China’s dominance of the global markets in solar electric panels and wind turbines offers two different routes to success. The explosive growth in solar was driven by exports, first to Germany, and later to Spain and Italy through government incentive programs for rooftop solar that domestic firms could not fulfill. China’s leap into these export markets helped drop prices by a whopping 80% between 2008 and 2013. The wind turbine industry is different, as Chinese manufacturers have primarily been focused on the vast domestic market with only one Chinese OEM, Goldwind, in the global top 10 minus the Chinese market.
The semiconductor industry, however, offers a different picture where Chinese firms, despite decades of efforts, have failed to break into the top league of producers.

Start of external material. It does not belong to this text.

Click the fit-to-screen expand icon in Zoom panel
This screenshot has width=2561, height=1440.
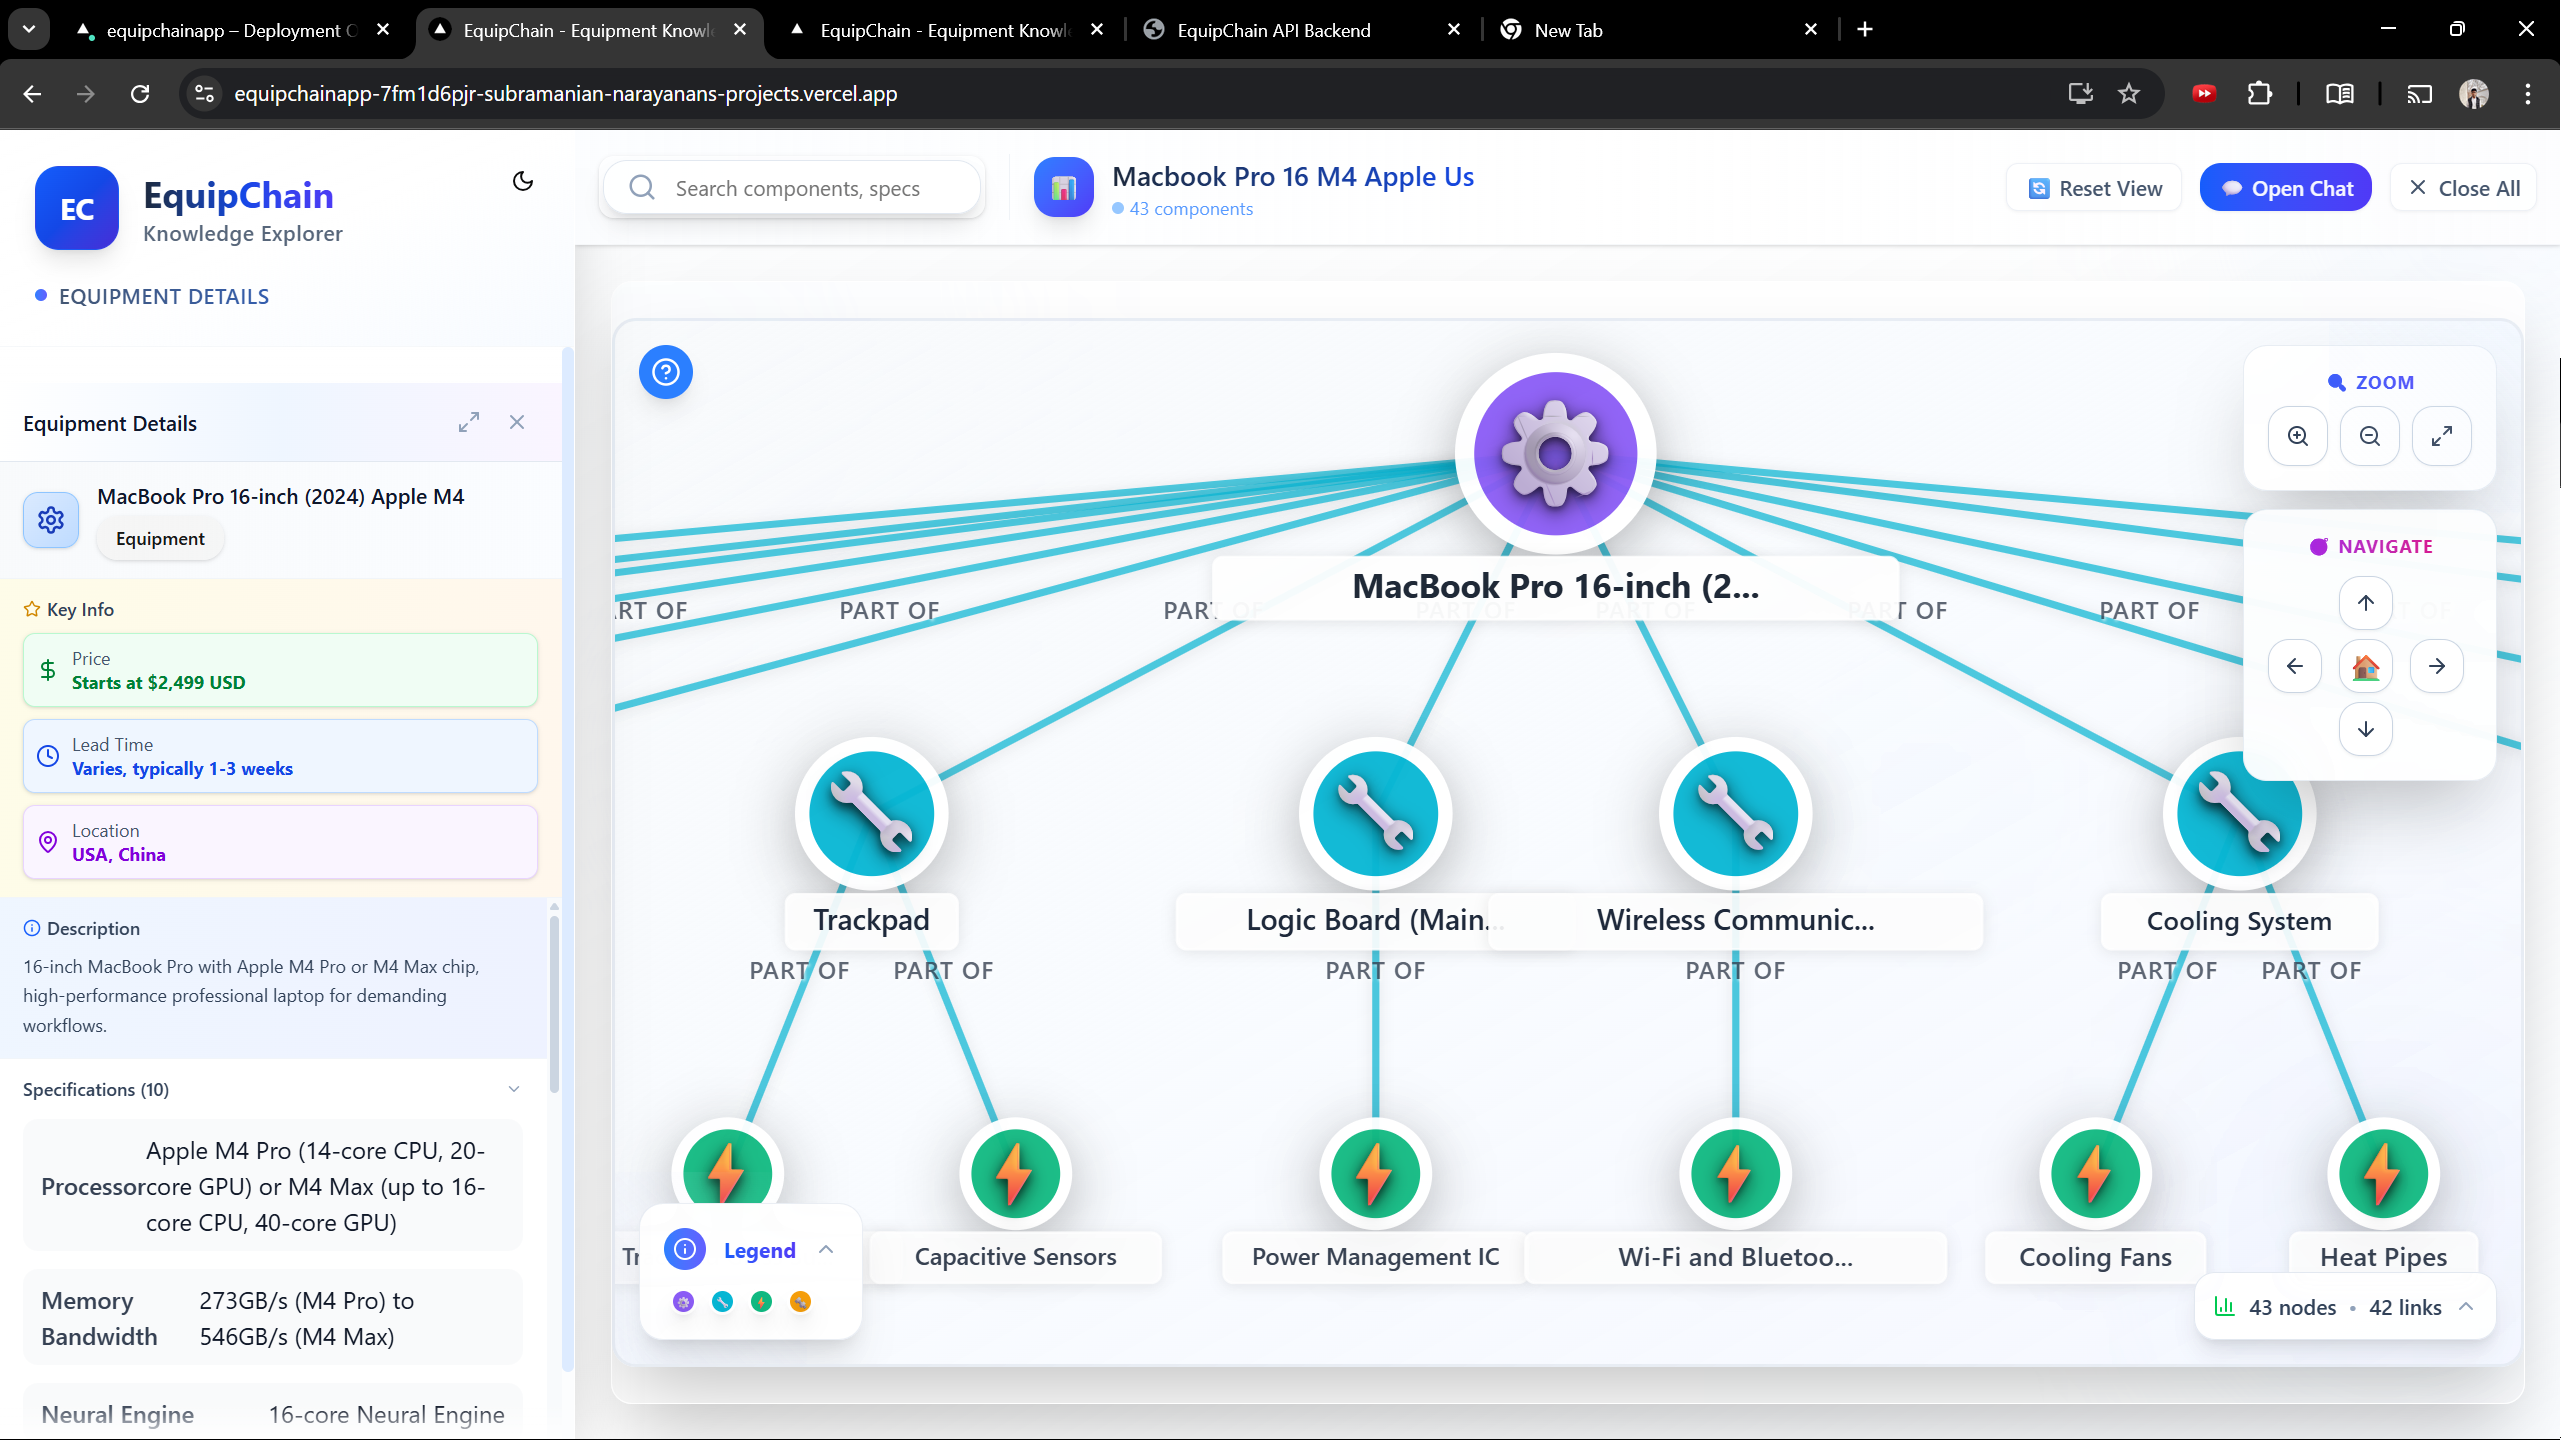[2442, 436]
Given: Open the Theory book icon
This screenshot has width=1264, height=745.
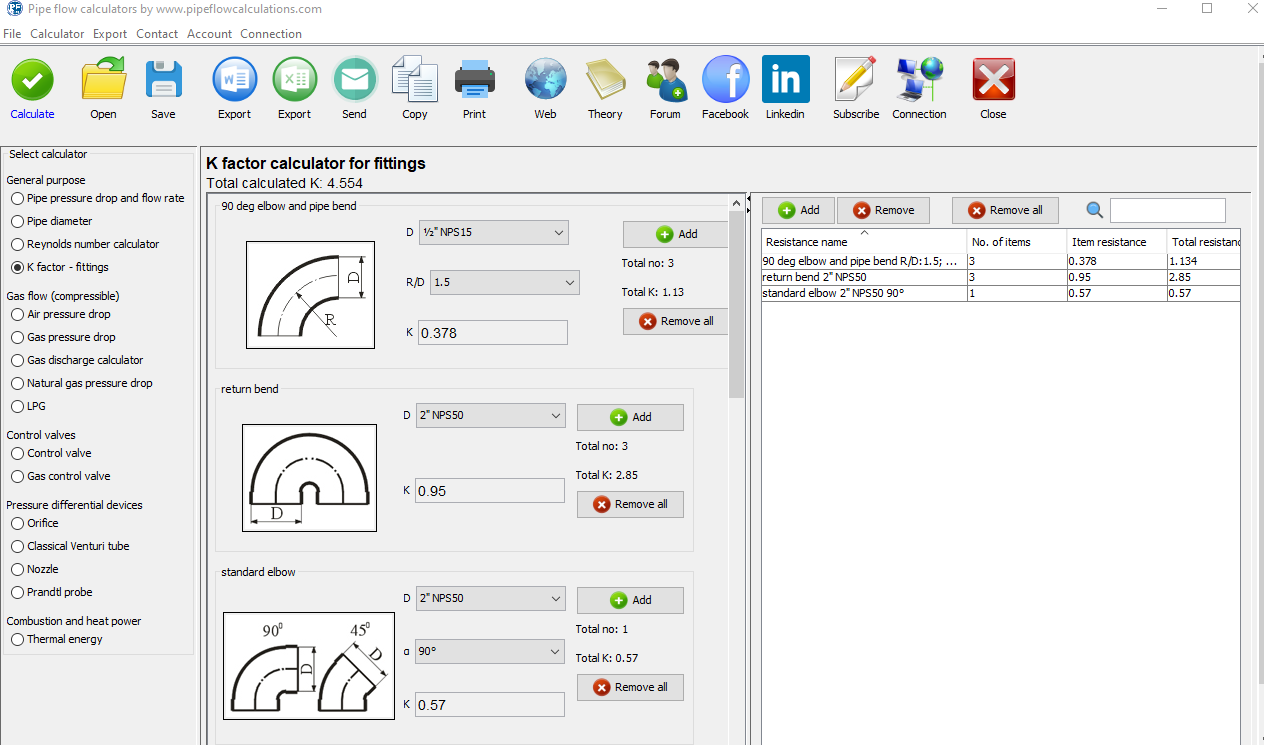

China spends more on the import of chips than it does on oil. State-of-the-art chips (by Samsung, Taiwan Semiconductor Manufacturing Company, and Intel) currently are at 7–10 nanometers, with plans to go down to 3–5 nm. China’s best companies can make chips at 14 nm, comfortably two to three generations behind. One reason is the enormous upfront capital costs. TSMC invested $9.3 billion in one fab manufacturing facility in Taiwan. Intel alone spent $13.3 billion on R&D in 2019. Another problem is technology acquisition, which is becoming increasingly difficult.
So will China’s blockchain push be enough to establish it as a global leader in the field? It does seem so. No other country has laid out, funded, and executed as comprehensive a blockchain policy as China. Initiatives like the BNS and DCEP help create a market, both domestically and abroad, for blockchain-enabled products in which Chinese firms will set the standards. The huge domestic market and competitive start-up ecosystem financed by the world’s second-largest venture capital industry will ensure a robust private-sector response to the government’s push. Long-term financing from agencies like the Chinese Export-Import Bank and the China Development Bank will allow Chinese firms to establish a first-mover advantage in acquiring market share in key emerging markets.
All opinions expressed are personal.
Abhas K. Jha works on technology, cities, resilience, and public policy at the World Bank.